The high-energy use of new technologies could delay the coal phase-out in the US. AI is driving this trend.
Some US states are delaying plans to close coal-fired power plants because of the huge demand for electricity from new technologies, the Financial Times reports. The growing demand for electricity from AI, crypto-mining and cloud services is reportedly forcing the US to rely on the old energy source coal for longer.
Operators are worried about the stability of the grid and see demand for electricity rising. By the late 2020s, 54 gigawatts of coal are expected to go offline, about 4% of the country's total electricity capacity and 40% less than predicted last year.
Power demand for data centers could double by 2030, accounting for about 9% of total U.S. electricity demand, according to a study by the Electric Power Research Institute. ChatGPT alone could consume nearly 10 times as much electricity as Google searches, the International Energy Agency estimates.
Simply delaying a shutdown date doesn't mean the plants will be used, notes Seth Feaster of the Institute for Energy Economics and Financial Analysis. Coal's share of U.S. electricity has dropped from 40% in 2014 to 16% in 2023, according to the US Energy Information Administration.
━━━━━━━━━━━━━━━━━━━━━━━━━━━━━━
*WORK TASK 1*: In the article on US coal plant closures, substitute "power" for "electricity" in the part that opens with the words containing "The high-energy use" and closes with "predicted last year.", and write out that part.
*WORK TASK 2*: According to the article on US coal plant closures, how much coal capacity is expected to go offline by the late 2020s?
*WORK TASK 3*: Using the article on US coal plant closures, explain why some US states are delaying plans to close coal-fired power plants.
The data after this point has no connection to the article on US coal plant closures.

*EXERCISE DATA*:
━━━━━━━━━━━━━━━━━━━━━━━━━━━━━━
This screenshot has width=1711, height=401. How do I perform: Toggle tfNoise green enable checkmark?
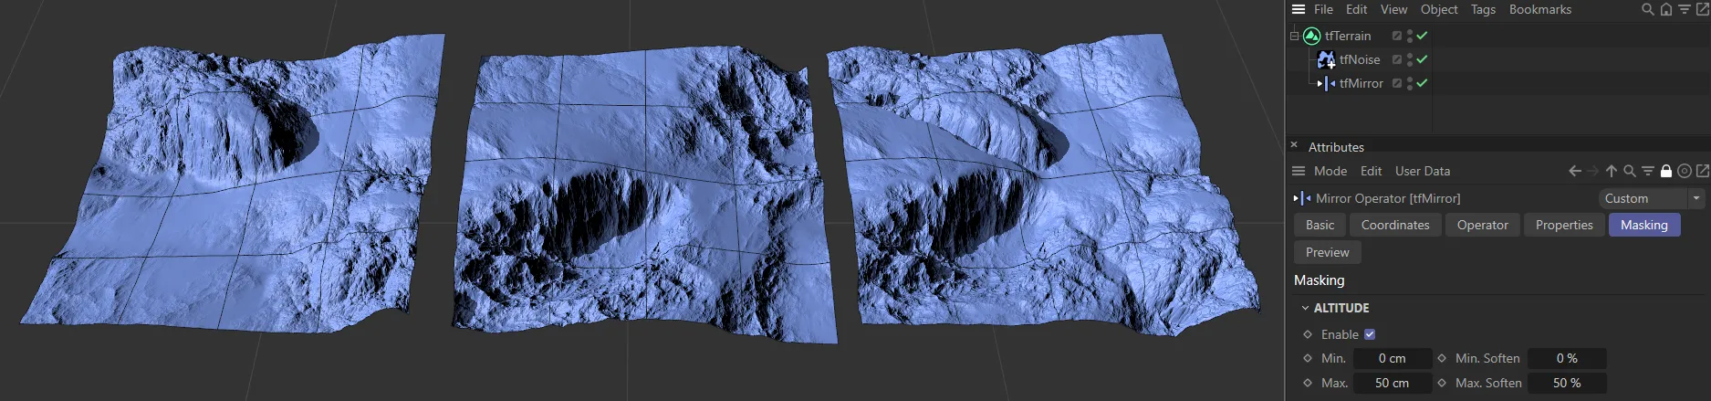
━━━━━━━━━━━━━━━━━━━━━━━━━━━━━━
*ANSWER AREA 1*:
The high-energy use of new technologies could delay the coal phase-out in the US. AI is driving this trend.
Some US states are delaying plans to close coal-fired power plants because of the huge demand for power from new technologies, the Financial Times reports. The growing demand for power from AI, crypto-mining and cloud services is reportedly forcing the US to rely on the old energy source coal for longer.
Operators are worried about the stability of the grid and see demand for power rising. By the late 2020s, 54 gigawatts of coal are expected to go offline, about 4% of the country's total power capacity and 40% less than predicted last year.

*ANSWER AREA 2*: 54 gigawatts, about 4% of the country's total electricity capacity.

*ANSWER AREA 3*: New technologies such as AI, crypto-mining and cloud services are driving a huge demand for electricity. Operators are worried about grid stability as demand rises, so the US is relying on coal for longer.